A Microwave Harassment Victim Expresses His Woes through Sonnets
With candor and honesty, Goewey shares his life under torture and terror
Macclenny, FL (Vocus) February 21, 2010 -- From a former regular army who has gone through mental and
physical torture and terror comes a heartrending, poignant, and eye-opening poetry anthology that will clutch the
hearts of readers. After Our Golden Age, the Age of Iron is a gripping collection of poems that show the
sentiments and emotions of a victim of “microwave harassment.” Poet-author Andrew Goewey shares his life
through these one hundred stirring sonnets.
These poetic pieces take readers into the heart-wrenching and agonizing ride Goewey has gone through and lived
through while facing and braving the microwave harassment he never really deserved. These sonnets, penned
down in the summer of 2009, reflect the suffering and pain he has endured for years under Uncle Sam’s system.

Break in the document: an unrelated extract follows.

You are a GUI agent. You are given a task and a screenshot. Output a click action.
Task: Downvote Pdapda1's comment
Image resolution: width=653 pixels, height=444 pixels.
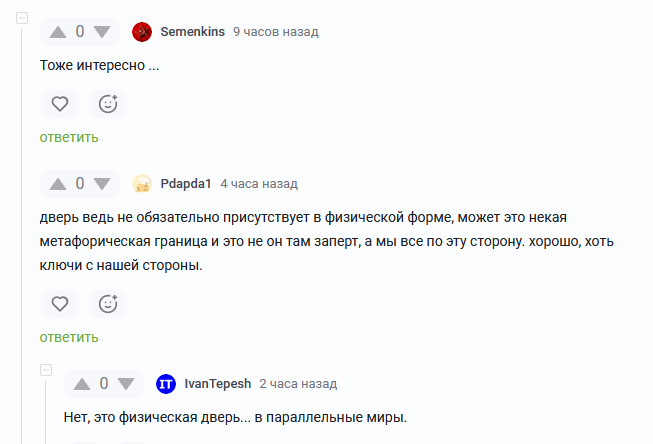(x=101, y=184)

In one sonnet, he shares, “While justice is so mild, injustice stark – what they have done to me’s been hell’s
mandate. This torture – something Nazis would have done – this violation of all human rights – they think this
torture thrilling and so fun – it’s of America our darkest nights,” and in another sonnet, he declares, “These
microwaves that bite into your feet, destroying muscle, and no telling what – they cook you like they’d cook a
piece of meat – this is of Uncle Sam torture begot,” and in one other sonnet, he reveals, “This secret prison of the
CIA – replete with torture of the body and soul – will turn a lively person to decay if he seems useless, on the
public dole, or interested in the covert ways that intel groups make use of to destroy their targets who in merry
month of May can die, the ruthless motive of their joy.” But even with the tragic, frank, and honest verses in
most of his sonnets, in his last one, he writes that even with everything done to him, he is not against the military
because he, himself, was in the army for a time and that they were comrades back then.